STUDY MATERIAL
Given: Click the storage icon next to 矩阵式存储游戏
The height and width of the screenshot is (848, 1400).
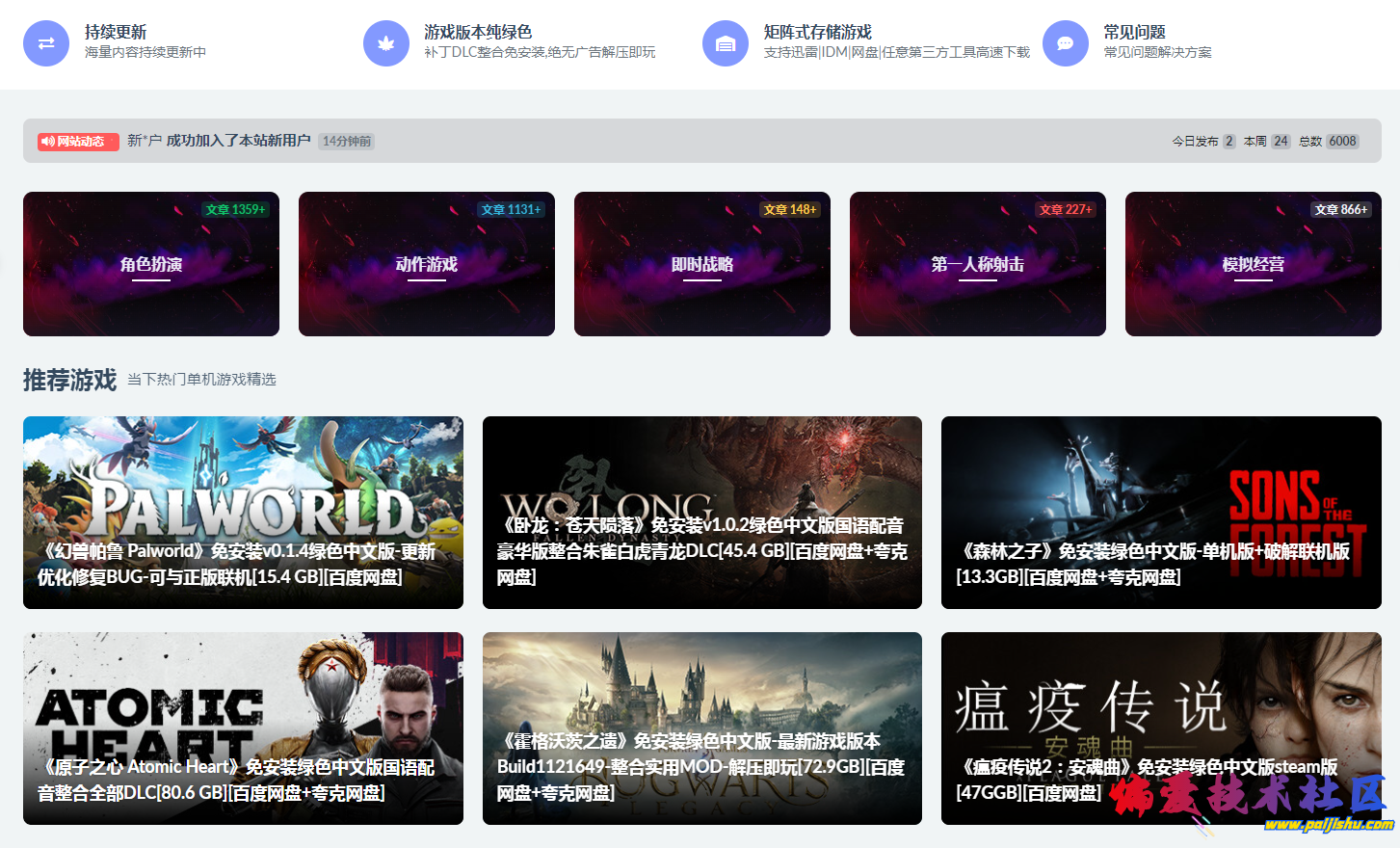Looking at the screenshot, I should [x=726, y=43].
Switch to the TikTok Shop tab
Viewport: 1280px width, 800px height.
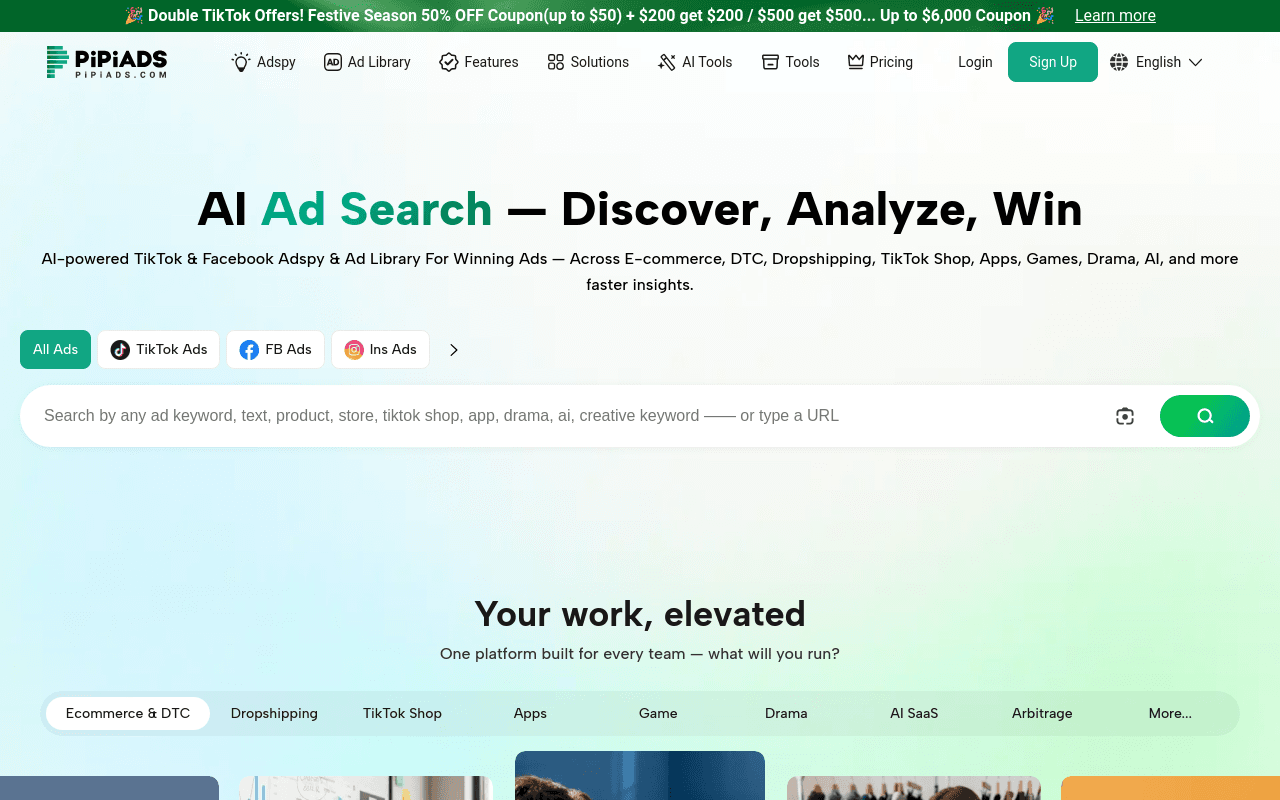point(402,714)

WHAT YOU HAVE TO DO
The entire listing above, word for word and without pictures, is what should be output.

RESULT
Given: Click the storage icon next to 矩阵式存储游戏
The height and width of the screenshot is (848, 1400).
Looking at the screenshot, I should [x=726, y=43].
Switch to the TikTok Shop tab
Viewport: 1280px width, 800px height.
point(402,714)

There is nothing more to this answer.